Problem to work on » Exactly transcribe the line that holds "Show the 60分 chart" and every remaining line of the records, up to and including the final one, with nothing else.

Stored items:
<<<<
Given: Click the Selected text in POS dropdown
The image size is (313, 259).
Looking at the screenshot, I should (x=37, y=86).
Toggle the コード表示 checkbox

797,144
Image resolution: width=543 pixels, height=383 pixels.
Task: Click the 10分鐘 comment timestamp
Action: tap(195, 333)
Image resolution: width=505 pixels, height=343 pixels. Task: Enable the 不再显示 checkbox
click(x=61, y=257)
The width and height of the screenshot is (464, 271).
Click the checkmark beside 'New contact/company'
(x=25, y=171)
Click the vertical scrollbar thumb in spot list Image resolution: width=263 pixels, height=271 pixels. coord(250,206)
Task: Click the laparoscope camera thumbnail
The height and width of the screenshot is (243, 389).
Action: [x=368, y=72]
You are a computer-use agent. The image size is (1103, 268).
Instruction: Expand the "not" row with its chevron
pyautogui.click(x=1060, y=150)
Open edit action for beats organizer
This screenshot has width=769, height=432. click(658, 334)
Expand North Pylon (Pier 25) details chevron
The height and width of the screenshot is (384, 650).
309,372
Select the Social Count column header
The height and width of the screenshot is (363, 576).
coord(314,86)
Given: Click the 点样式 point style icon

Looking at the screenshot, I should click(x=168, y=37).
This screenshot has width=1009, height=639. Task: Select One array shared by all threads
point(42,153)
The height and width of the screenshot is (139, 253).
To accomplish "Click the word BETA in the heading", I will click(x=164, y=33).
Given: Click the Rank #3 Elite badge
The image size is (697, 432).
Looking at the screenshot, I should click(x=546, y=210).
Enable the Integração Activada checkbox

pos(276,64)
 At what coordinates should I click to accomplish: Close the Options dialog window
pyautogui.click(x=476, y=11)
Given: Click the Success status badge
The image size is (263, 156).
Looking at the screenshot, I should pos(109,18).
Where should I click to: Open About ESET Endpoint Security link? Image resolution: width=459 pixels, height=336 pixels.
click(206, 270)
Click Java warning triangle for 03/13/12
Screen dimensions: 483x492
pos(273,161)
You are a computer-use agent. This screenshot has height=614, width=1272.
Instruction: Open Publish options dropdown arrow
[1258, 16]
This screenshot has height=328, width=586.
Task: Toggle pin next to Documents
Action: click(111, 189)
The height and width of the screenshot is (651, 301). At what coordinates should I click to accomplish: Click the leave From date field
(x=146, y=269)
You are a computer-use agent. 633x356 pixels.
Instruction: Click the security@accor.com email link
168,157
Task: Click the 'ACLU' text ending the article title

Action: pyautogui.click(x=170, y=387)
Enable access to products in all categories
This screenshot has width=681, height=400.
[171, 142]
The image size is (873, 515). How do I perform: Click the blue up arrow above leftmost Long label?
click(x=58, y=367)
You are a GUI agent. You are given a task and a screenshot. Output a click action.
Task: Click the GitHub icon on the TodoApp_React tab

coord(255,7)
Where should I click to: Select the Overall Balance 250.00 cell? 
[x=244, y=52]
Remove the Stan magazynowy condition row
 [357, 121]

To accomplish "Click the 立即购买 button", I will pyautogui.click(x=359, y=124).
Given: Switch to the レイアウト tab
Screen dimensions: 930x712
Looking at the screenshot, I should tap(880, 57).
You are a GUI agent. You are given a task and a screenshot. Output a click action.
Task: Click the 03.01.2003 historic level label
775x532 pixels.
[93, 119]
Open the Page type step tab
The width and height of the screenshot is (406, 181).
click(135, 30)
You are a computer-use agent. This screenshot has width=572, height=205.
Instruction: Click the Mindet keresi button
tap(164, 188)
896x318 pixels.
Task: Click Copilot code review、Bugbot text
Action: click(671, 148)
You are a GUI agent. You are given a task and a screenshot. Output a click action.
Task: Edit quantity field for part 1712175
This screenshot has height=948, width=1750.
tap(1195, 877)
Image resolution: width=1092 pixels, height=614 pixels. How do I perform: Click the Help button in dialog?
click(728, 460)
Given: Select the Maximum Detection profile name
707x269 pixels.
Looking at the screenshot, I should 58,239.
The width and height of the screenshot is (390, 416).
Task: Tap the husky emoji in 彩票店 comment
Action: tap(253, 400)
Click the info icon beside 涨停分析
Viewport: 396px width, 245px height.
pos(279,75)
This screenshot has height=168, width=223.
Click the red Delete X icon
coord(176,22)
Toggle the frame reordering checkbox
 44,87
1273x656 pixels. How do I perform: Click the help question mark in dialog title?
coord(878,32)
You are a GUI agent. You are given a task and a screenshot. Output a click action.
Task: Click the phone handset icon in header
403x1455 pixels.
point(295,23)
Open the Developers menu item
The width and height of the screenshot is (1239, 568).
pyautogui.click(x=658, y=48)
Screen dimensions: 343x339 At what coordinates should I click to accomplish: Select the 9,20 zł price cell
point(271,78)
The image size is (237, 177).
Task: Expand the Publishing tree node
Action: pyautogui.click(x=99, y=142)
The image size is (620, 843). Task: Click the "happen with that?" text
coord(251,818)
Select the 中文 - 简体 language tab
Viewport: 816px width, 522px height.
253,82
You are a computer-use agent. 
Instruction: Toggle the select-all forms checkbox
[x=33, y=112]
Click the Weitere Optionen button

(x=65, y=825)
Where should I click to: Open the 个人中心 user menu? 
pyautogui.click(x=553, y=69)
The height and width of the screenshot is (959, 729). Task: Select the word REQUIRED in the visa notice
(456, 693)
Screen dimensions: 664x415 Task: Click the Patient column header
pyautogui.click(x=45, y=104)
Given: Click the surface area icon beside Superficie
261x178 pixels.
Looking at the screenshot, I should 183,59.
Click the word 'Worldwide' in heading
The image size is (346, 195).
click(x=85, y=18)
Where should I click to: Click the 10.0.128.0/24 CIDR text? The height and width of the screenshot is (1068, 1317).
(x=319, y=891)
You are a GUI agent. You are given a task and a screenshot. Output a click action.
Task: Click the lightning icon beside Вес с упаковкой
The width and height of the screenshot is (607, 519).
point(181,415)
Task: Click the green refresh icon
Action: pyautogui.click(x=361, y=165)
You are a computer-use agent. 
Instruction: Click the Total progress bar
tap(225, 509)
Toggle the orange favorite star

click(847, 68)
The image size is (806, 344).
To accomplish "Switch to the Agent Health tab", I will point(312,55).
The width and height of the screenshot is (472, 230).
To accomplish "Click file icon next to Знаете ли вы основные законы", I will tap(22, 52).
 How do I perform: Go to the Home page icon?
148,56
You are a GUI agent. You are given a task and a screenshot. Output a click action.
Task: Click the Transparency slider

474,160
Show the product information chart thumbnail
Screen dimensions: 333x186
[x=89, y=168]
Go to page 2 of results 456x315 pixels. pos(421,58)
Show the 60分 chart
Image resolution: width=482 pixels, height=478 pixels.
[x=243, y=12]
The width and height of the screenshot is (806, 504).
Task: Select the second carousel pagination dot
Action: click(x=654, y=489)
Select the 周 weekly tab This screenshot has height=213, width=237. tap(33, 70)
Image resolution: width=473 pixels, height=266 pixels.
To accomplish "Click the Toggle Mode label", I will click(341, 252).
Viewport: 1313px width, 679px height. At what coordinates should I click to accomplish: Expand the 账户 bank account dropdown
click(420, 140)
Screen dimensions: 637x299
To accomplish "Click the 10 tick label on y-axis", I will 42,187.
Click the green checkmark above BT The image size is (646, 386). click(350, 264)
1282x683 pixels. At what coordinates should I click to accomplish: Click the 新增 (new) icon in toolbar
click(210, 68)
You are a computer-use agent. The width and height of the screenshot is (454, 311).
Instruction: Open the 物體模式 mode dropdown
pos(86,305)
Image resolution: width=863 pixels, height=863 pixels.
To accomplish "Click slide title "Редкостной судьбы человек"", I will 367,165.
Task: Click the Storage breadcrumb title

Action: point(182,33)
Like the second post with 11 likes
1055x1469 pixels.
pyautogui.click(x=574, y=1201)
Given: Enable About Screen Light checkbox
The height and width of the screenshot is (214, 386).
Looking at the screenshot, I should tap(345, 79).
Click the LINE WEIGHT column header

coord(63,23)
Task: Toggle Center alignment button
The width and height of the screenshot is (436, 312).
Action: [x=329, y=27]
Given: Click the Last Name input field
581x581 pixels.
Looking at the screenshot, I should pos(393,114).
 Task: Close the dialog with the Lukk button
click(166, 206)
>>>>
Response for this exercise »
Show the 60分 chart
Image resolution: width=482 pixels, height=478 pixels.
[x=243, y=12]
The width and height of the screenshot is (806, 504).
Task: Select the second carousel pagination dot
Action: click(x=654, y=489)
Select the 周 weekly tab This screenshot has height=213, width=237. tap(33, 70)
Image resolution: width=473 pixels, height=266 pixels.
To accomplish "Click the Toggle Mode label", I will click(341, 252).
Viewport: 1313px width, 679px height. At what coordinates should I click to accomplish: Expand the 账户 bank account dropdown
click(420, 140)
Screen dimensions: 637x299
To accomplish "Click the 10 tick label on y-axis", I will 42,187.
Click the green checkmark above BT The image size is (646, 386). click(350, 264)
1282x683 pixels. At what coordinates should I click to accomplish: Click the 新增 (new) icon in toolbar
click(210, 68)
You are a computer-use agent. The width and height of the screenshot is (454, 311).
Instruction: Open the 物體模式 mode dropdown
pos(86,305)
Image resolution: width=863 pixels, height=863 pixels.
To accomplish "Click slide title "Редкостной судьбы человек"", I will 367,165.
Task: Click the Storage breadcrumb title

Action: point(182,33)
Like the second post with 11 likes
1055x1469 pixels.
pyautogui.click(x=574, y=1201)
Given: Enable About Screen Light checkbox
The height and width of the screenshot is (214, 386).
Looking at the screenshot, I should tap(345, 79).
Click the LINE WEIGHT column header

coord(63,23)
Task: Toggle Center alignment button
The width and height of the screenshot is (436, 312).
Action: [x=329, y=27]
Given: Click the Last Name input field
581x581 pixels.
Looking at the screenshot, I should pos(393,114).
 Task: Close the dialog with the Lukk button
click(166, 206)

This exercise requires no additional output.